Das Praxismanagement – die umfassende Organisation einer Niederlassung

Heute ist das Management einer Praxis wichtiger denn je. Dieses stellt neben den reibungslosen Abläufen ein kosteneffizientes Arbeiten sicher. Ziel ist es, dass sich einerseits Patienten gut aufgehoben und betreut fühlen und anderseits das ganze Praxisteam entlastet wird. Im Auge behalten werden dabei immer Wirtschaftlichkeit, Leistungsfähigkeit, Kommunikation und die Qualitätssicherung einer Praxis. Wie sieht ein Praxismanagement in der Realität aus und welche Vorteile bietet es?

Warum überhaupt ein professionelles Praxismanagement betreiben?

Nicht nur in der Wirtschaft sind die Veränderungen der letzten Jahre deutlich spürbar. Auch Arztpraxen, Apotheken und andere Dienstleistungseinrichtungen im Gesundheitswesen müssen sich zunehmend mit hohem Konkurrenzdruck, wirtschaftlich sinnvollem Handeln und den neuen Ansprüchen der Patienten auseinandersetzen. Ein professionelles Praxismanagement schafft die nötigen Strukturen für ein effizientes Arbeiten und legt die Grundlage für den Erfolg einer Praxis. Wer in Zukunft im Gesundheitswesen Schritt halten will, ist mit einem organisierten Praxismanagement gut aufgestellt.

Was umfasst ein Praxismanagement?

Das Praxismanagement plant effektive Arbeitsprozesse, damit diese reibungslos verlaufen. Ziel bei der Organisation und Überwachung ist es Kosten zu sparen, die Zufriedenheit der Patienten sicherzustellen und den niedergelassenen Arzt sowie das Praxisteam zu entlasten. Die lückenlose Dokumentation bietet nachvollziehbare Kennzahlen und legt Optimierungspotenziale offen. Eine weitere Aufgabe des Praxismanagements findet sich in der Verwaltung der Kosten- und Leistungsrechnung. Das Abrechnungswesen ist ein besonders komplexer Bereich, in dem sich qualifizierte Fachkräfte gut auskennen müssen, wie zum Beispiel innerhalb der Anforderungen bei KFO-Abrechnung (kieferorthopädischen Abrechnung).
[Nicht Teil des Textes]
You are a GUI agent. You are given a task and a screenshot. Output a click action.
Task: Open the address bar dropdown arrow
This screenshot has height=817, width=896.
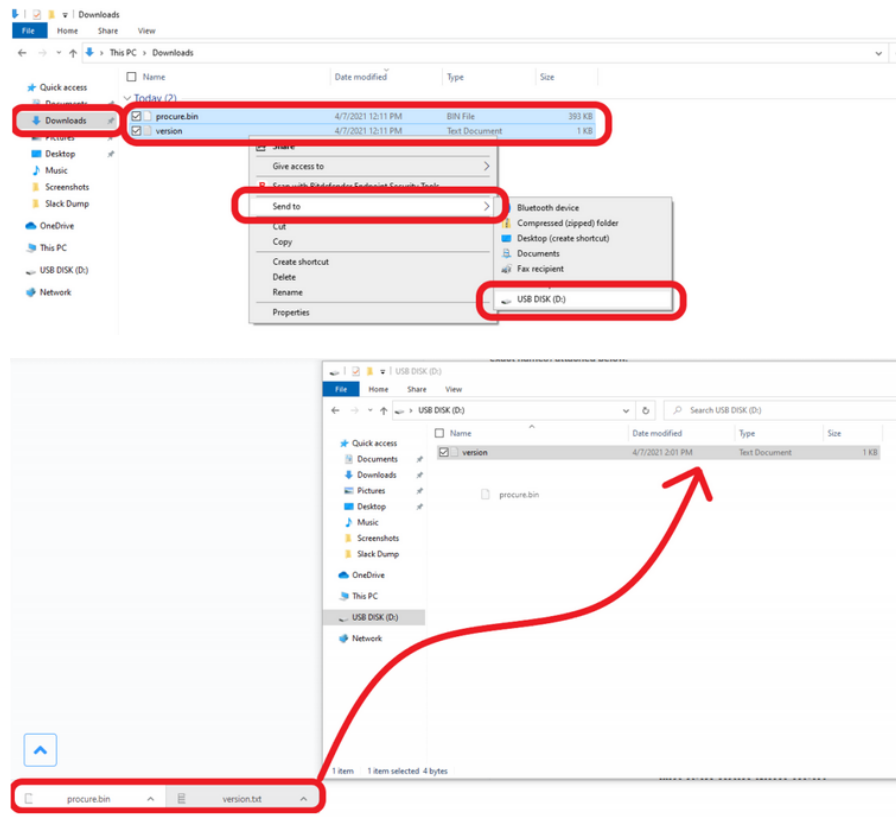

Letztlich sorgt ein gutes Praxismanagement für eine sinnvolle Auslastung der oftmals teuren Geräte, die vorher mit einem durchdachten Finanzplan erworben wurden, setzt Maßnahmen zur Qualitätssicherstellung durch und rekrutiert geeignetes Praxispersonal.

Und was machen Praxismanager/innen im täglichen Praxisablauf?

Praxismanager/innen sind neben dem organisatorischen Teil ebenso im täglichen Arbeitsablauf einer Praxis involviert. Hier verwalten, organisieren und dokumentieren sie Patientendaten und stellen die Datenschutzbestimmungen sicher, managen den Einkauf von benötigten Materialien, arbeiten eng mit den Krankenkassen in Bezug auf die Anrechnungen zusammen und erarbeiten mit den Kollegen die Arbeitseinsatzpläne. Darüber hinaus gehört auch der Patientenempfang zum Leistungsspektrum, wobei der Hauptfokus der Arbeit im Praxismanagement auf der Planung, Organisation und Optimierung der Strukturen liegt.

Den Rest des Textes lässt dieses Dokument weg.